[Dataset records]
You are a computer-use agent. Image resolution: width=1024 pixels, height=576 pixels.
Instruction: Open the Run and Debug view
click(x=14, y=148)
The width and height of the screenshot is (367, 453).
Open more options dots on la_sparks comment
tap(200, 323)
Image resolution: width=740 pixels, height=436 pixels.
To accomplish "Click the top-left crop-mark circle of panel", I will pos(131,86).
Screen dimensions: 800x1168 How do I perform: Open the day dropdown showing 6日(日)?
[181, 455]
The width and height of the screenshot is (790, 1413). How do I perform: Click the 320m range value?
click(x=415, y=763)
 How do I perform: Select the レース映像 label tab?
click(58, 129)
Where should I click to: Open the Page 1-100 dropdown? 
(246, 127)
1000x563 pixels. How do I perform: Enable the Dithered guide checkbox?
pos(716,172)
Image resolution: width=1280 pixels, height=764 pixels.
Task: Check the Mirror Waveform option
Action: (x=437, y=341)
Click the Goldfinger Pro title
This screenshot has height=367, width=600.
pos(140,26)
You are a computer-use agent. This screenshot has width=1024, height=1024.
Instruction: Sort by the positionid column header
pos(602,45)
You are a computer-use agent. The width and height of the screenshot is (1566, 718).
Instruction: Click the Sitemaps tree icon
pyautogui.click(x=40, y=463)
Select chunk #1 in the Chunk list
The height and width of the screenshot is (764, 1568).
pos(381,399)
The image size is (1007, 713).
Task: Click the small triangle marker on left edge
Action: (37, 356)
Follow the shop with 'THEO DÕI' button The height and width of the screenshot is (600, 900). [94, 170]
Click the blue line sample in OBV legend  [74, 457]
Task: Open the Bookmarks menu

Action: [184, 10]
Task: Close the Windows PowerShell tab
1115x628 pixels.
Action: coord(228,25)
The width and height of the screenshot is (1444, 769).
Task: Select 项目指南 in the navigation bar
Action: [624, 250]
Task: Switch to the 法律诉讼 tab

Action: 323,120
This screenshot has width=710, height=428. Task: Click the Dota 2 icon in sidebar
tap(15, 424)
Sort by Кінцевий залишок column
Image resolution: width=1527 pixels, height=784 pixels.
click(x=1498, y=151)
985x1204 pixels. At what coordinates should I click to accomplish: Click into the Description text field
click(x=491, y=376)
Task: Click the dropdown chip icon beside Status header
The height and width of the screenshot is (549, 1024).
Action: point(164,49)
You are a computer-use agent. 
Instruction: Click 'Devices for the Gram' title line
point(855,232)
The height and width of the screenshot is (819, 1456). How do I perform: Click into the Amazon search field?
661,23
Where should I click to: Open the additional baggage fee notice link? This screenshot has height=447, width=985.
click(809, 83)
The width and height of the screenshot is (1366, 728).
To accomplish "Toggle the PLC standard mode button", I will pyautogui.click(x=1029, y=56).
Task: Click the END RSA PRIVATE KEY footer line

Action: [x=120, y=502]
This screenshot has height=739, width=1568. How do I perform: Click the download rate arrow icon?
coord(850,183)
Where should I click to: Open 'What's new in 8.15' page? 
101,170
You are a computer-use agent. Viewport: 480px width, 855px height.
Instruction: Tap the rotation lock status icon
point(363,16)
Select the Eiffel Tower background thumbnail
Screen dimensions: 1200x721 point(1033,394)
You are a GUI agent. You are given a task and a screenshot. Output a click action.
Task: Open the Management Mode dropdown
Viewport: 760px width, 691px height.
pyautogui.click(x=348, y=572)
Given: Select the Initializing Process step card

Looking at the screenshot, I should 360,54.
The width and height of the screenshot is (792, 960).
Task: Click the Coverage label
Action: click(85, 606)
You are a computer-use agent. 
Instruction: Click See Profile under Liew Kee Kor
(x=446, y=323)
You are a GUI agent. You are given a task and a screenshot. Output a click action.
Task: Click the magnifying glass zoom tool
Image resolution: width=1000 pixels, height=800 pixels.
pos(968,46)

- _Work task_
Please filter the entries for the word "will" and copy the lines that have it.

- _Response to the task_
To accomplish "Click the top-left crop-mark circle of panel", I will pos(131,86).
To accomplish "Toggle the PLC standard mode button", I will pyautogui.click(x=1029, y=56).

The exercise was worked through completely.